C-DAC GIST Cards now come with the latest Firmware version 8.041, unique to C-DAC GIST Cards, and offer some new and advanced features like Landscape printing on HP LaserJet (A4 & A3) printers; VL-VGA/PCI-VGA/Integrated VGA compatibility through improved Device Driver (GISTDRV.SYS V1.31); a customized, WordStar-compatible multilingual word processor (ALP For GIST Card Ver 3.0) etc.

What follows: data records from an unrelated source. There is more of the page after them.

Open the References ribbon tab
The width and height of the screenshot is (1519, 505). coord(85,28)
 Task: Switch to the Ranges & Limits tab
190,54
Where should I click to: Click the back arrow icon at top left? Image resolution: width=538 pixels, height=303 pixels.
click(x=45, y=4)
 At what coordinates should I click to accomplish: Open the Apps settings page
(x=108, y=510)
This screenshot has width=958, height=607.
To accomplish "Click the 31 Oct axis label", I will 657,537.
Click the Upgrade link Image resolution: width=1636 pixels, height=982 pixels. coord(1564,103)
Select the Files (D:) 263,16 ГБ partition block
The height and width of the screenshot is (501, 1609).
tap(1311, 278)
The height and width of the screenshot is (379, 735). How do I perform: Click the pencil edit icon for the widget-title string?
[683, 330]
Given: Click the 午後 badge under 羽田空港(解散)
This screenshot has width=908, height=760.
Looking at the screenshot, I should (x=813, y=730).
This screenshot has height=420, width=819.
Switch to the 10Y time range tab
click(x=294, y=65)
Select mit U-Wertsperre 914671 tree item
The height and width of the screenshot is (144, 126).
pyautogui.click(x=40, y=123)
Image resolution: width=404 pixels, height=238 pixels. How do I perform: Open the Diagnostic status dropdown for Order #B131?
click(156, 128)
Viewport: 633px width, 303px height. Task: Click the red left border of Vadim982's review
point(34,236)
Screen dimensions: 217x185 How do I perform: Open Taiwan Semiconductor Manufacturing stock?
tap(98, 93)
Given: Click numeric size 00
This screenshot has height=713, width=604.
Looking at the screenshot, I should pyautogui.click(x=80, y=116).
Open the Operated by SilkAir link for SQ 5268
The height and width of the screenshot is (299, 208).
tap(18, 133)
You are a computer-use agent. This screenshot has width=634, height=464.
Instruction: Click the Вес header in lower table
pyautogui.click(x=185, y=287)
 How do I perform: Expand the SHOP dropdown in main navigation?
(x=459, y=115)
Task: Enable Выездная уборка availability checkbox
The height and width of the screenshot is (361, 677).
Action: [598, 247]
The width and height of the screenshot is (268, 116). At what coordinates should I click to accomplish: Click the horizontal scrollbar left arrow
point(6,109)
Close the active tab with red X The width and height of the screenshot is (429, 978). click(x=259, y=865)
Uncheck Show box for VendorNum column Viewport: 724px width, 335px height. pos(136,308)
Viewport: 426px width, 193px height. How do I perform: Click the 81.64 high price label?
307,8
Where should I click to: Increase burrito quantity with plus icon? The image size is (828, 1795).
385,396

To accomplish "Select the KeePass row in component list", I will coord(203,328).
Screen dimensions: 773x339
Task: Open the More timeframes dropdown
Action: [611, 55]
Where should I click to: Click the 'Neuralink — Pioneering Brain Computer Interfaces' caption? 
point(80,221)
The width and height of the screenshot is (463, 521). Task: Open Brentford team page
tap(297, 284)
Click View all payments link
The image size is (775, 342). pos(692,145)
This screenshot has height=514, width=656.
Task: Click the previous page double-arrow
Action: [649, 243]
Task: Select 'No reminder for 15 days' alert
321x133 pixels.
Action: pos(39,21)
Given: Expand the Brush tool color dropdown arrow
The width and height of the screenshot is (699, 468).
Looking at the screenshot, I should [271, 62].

C-DAC has also developed drivers for UNIX SVR 3.0 & 4.x and SCO UNIX to facilitate use of GIST Card on UNIX consoles. These latest features are unique to the GIST Cards manufactured by C-DAC in Pune .The latest, unique features and utilities that come bundled only with C-DAC GIST Card are :-
1. GIST Firmware Ver 8.041 - with facility for Landscape printing on HP LaserJet (A4 & A3) printers.
2. GISTDRV.SYS Ver 1.31a - DOS Device Driver with support for GIST Card (on ISA Bus) on VL-VGA/PCI- VGA/ Integrated VGA motherboard.
3. ‘ALP For GIST Card’ Ver 3.0 - WordStar compatible multilingual word processor with Manual.
4. INSCRIPT Keyboard Tutor - Online Tutor to facilitate ease of learning to type in Indian languages with INSCRIPT Keyboard Manual.
5. Separate Boot ROMs for GIST 9000 and GIST 9001 - the Firmware for GIST 9000 and 9001 based cards have different signatures so that one does not download incorrect image file by mistake.
6. Tell Code Ver 1.1 - for instant offline information about file type (ISCII-8/ISCII-7/PC-ISCII/ASCII).C-DAC GIST Card is now able to co-exist with a Ethernet Card on LAN (Novell NetWare V3.x & 4.x) even when Remote Boot ROM is enabled.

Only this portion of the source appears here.